Jakarta, majalahspektrum.com – BERBEDA dengan daerah (provinsi) lainnya di Indonesia, Provinsi DKI Jakarta menjadikan umur tertua sebagai syarat utama seleksi Penerimaan Peserta Didik baru (PPDB) 2020.
Akibat kebijakan Juknis PPDB Dinas Pendidikan DKI Jakarta, siswa yang telah memepersiapkan diri baik-baik (giat belajar) guna meraih nilai terbaik harus kecewa karena tidak dapat masuk sekolah negeri yang diinginkan. Selain itu, sekolah-sekolah negeri yang selama ini menjadi sekolah favorit dan unggulan bakal menjadi sekolah biasa saja karena tidak lagi diisi oleh siswa dengan nilai terbaik tetapi siswa “Uzur” yang memiliki nilai pas-pasan.
Banyak anak sekolah di Jakarta yang terancam tidak dapat melanjutkan sekolah karena tidak kebagian kursi di sekolah negeri hanya karena usia sangat muda (jalan 15 tahun). Pasalnya, untuk melanjutkan studi terpaksa ke sekolah swasta, mereka tidak punya duit untuk membayar, padahal mereka termasuk siswa pintar dengan nilai baik.
“Anies melalui Kadisdik DKI Jakarta sedang melakukan upaya merusak generasi penerus bangsa. Bukan generasi unggul tetapi generasi tolol dan pemalas yang ketuaan. Logikanya khan siswa tua bias saja karena sering tinggal kelas atau lambat masuk SD karena telat mampu baca, tulis dan hitung. Generasi pemalas, karena ngak perlu berjuang belajar agar pintar karena toh syarat seleksinya berdasar umur tertua,” kata Heri, salah satu orangtua murid yang kecewa di Koja, Jakarta Utara, Senin (29/6/2020).

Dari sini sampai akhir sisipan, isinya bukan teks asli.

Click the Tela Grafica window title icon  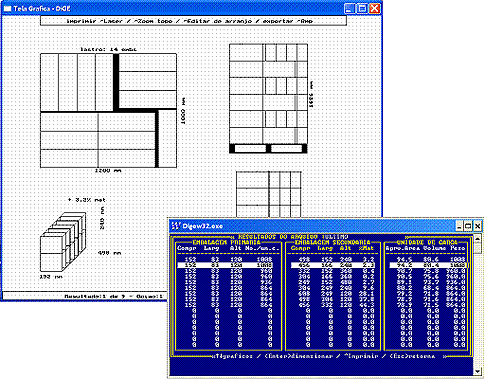tap(7, 9)
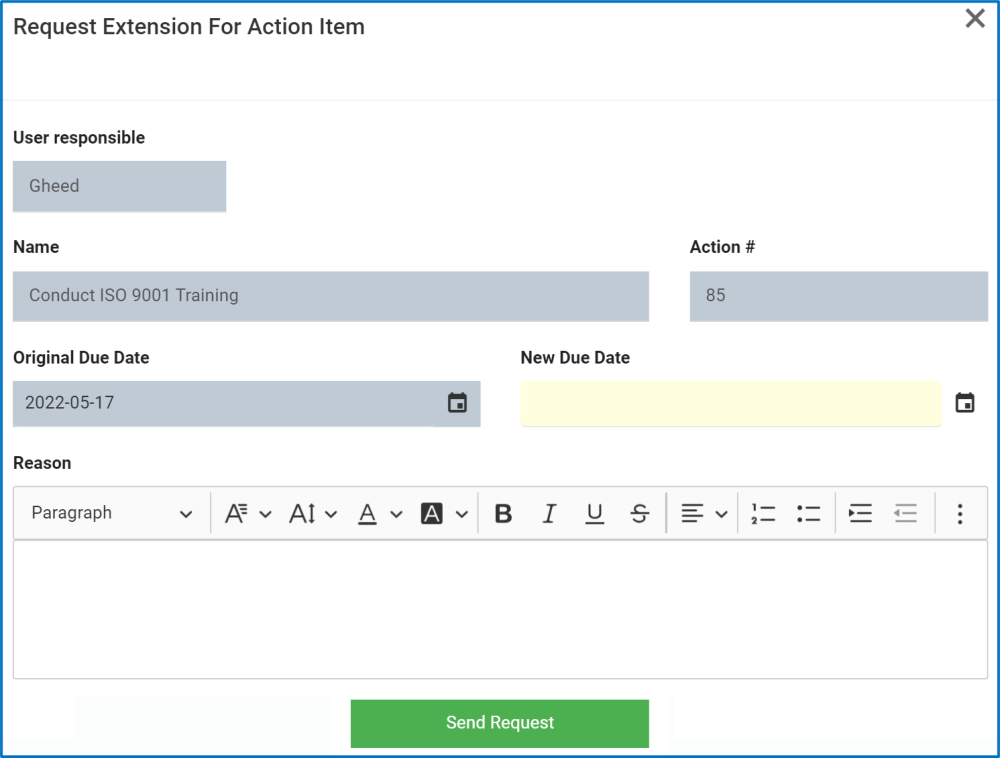Start a numbered list in the Reason field
This screenshot has height=758, width=1000.
(763, 513)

“Mungkin ini (PPDB Jakarta) dijadikan ajang balas dendam Anies Baswedan yang sakit hati dahulu dipecat Jokowi dari Menteri Pendidikan. Jadi dia (Anies) mau rusak system pendidikan supaya buruk citra Presiden atau Mendikbud,” ketus Ernie warga Cipinang, Jakarta Timur.
Aksi Protes orangtua murid terus dilakukan, baik lewat media sosial maupun lewat aksi damai (Demo) di Kantor Gubernur di Balai Kota, Kantor Dinas Pendidikan DKI Jakarta hingga ke kantor Kementerian Pendidikan dan Kebudayaan RI.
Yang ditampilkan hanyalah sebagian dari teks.